Aunque algunos críticos consideraron que el arte de Evans era demasiado introvertido, también podía hacer swing. Everybody Digs Bill Evans es un ejemplo de ello, con el ataque brillante y anguloso del pianista apoyado por el impulso directo del bajista Sam Jones y el baterista Philly Joe Jones. Sin embargo, el disco también incluye baladas fascinantes y el clásico en solitario de Evans «Peace Piece». Derivada de la Berceuse Op. 57 de Chopin, es una demostración hipnótica de por qué Bill Evans influyó en todos los pianistas de jazz que le siguieron.
Erroll Garner (1921-1977)
Desde que Erroll Garner dejó la escena hace más de 30 años, en 1977, es difícil transmitir el fenómeno que realmente fue. Sin hacer ningún intento consciente de celebridad, el pianista elfo se convirtió en esa cosa rara: un músico de jazz que también era un nombre familiar. Atrajo a un público enorme únicamente por su exuberante improvisación, su amor por las buenas melodías y su swing absolutamente contagioso.

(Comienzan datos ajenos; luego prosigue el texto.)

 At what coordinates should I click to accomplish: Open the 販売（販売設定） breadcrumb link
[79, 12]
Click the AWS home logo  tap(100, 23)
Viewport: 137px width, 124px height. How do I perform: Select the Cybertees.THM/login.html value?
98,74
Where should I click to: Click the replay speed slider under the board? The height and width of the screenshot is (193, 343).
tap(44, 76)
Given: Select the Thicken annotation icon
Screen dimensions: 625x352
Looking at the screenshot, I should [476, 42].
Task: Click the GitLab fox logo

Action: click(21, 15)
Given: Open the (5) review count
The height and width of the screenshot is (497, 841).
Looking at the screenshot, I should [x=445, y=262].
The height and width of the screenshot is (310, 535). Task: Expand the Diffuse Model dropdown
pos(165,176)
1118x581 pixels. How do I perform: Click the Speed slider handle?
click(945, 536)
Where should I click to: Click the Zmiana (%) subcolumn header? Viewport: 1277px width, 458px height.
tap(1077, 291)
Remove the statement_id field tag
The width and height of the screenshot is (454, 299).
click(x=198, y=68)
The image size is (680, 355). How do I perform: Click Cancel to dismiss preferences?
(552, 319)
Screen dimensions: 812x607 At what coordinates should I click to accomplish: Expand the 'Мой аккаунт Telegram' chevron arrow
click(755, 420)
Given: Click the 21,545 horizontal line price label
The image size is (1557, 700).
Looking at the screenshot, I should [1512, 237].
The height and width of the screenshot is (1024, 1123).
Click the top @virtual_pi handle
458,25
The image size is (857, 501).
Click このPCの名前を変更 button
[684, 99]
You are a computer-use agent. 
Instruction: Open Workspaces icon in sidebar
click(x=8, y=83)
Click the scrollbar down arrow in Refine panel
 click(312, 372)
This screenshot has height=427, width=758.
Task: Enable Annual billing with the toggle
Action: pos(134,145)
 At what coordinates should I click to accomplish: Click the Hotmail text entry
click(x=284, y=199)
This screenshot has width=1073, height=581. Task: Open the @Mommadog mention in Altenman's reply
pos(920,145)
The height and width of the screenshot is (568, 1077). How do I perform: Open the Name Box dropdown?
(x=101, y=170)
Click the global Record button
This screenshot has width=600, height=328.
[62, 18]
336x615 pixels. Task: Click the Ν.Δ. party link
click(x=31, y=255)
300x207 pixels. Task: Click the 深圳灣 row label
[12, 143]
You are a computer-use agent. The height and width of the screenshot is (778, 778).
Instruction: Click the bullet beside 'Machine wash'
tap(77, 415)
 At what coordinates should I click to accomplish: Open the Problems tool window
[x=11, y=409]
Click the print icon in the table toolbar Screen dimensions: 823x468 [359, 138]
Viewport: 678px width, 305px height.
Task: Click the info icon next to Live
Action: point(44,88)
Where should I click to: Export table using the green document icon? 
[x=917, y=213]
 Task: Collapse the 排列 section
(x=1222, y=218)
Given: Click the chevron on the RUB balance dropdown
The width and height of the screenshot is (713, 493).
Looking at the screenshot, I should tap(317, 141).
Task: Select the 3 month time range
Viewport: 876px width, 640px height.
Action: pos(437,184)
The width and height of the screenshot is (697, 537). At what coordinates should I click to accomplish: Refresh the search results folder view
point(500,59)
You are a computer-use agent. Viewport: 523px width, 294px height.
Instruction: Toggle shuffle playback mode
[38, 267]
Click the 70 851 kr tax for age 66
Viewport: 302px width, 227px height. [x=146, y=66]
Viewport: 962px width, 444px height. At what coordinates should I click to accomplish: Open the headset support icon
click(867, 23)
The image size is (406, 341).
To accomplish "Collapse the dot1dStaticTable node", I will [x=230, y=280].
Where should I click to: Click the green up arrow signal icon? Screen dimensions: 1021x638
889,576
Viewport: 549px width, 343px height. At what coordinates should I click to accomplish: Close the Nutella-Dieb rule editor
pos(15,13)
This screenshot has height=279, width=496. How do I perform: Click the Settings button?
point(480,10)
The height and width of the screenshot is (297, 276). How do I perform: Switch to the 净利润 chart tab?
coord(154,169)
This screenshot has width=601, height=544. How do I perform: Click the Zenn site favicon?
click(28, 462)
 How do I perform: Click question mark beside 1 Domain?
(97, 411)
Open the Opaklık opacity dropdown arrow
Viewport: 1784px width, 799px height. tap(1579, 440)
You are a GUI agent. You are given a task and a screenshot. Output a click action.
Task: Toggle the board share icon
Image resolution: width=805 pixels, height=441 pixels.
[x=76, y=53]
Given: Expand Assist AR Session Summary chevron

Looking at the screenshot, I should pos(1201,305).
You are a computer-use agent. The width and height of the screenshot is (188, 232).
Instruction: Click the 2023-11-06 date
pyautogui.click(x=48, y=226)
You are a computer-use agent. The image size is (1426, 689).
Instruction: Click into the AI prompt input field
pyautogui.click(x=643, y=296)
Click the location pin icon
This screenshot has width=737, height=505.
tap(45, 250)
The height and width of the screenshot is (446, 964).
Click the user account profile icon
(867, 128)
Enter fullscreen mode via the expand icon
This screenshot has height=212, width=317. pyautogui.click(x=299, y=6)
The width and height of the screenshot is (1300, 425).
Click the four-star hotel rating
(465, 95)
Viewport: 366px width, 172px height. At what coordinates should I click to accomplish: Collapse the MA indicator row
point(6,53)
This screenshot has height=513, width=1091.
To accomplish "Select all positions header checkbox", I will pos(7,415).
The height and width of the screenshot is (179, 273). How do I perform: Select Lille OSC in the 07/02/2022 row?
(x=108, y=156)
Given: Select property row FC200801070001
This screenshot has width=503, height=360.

Su talento para dar placer musical apareció pronto. Desde la edad de diez años, en su Pittsburgh natal, fue una estrella de la radio, construyendo una reputación desalentadora en los círculos locales de jazz durante la década de 1930. Cuando un aspirante a pianista llamado Art Blakey se enfrentó a Garner en una jam session, éste decidió que era mejor cambiar a la batería. En 1944, Garner se trasladó a Nueva York e impresionó a sus contemporáneos con una originalidad que, por su ingenio, empuje y virtuosismo, recordaba a gigantes como Fats Waller y Earl Hines. Sin embargo, su rápido sentido armónico y sus líneas retorcidas y afanosas tocaron la fibra sensible de los jóvenes leones del bebop. De hecho, algunos críticos calificaron a Garner de «discípulo» de la principal luminaria del teclado del bop, Bud Powell. Pero en un cónclave privado de piano, Bud se escondió en la cocina después de que Garner tocara, para evitar seguirle.
Finalmente, el joven pianista no sonaba como nadie más que él mismo, y asumió un estatus de primera fila, actuando con gente como Charlie Parker. Y lo que es aún más sorprendente, se hizo popular entre el público general, ganándose un público devoto en persona, en los discos y en la televisión.
Esa cualidad de puro deleite informa cada momento del célebre Concert by the Sea de Erroll, grabado en directo en California con un trío en 1955. Aquí están todas las marcas registradas de Garner: la pícara y acechante introducción de «I Remember April», que da paso a una melodía ligera como una pluma, impulsada por la pulsante mano izquierda de cuatro compases del pianista; los cambios en la dinámica, las florituras románticas, las octavas asimétricas en picado; las líneas danzantes con influencias de blues que avanzan hasta un clímax de acordes. Y las baladas silenciosas y fascinantes que evocan a Debussy un minuto y a Rachmaninov al siguiente.
Fuera de la música, todo lo que oímos son los ocasionales gritos guturales de Garner y el palpable embeleso del público que, incluso hoy, estoy seguro de que compartirá.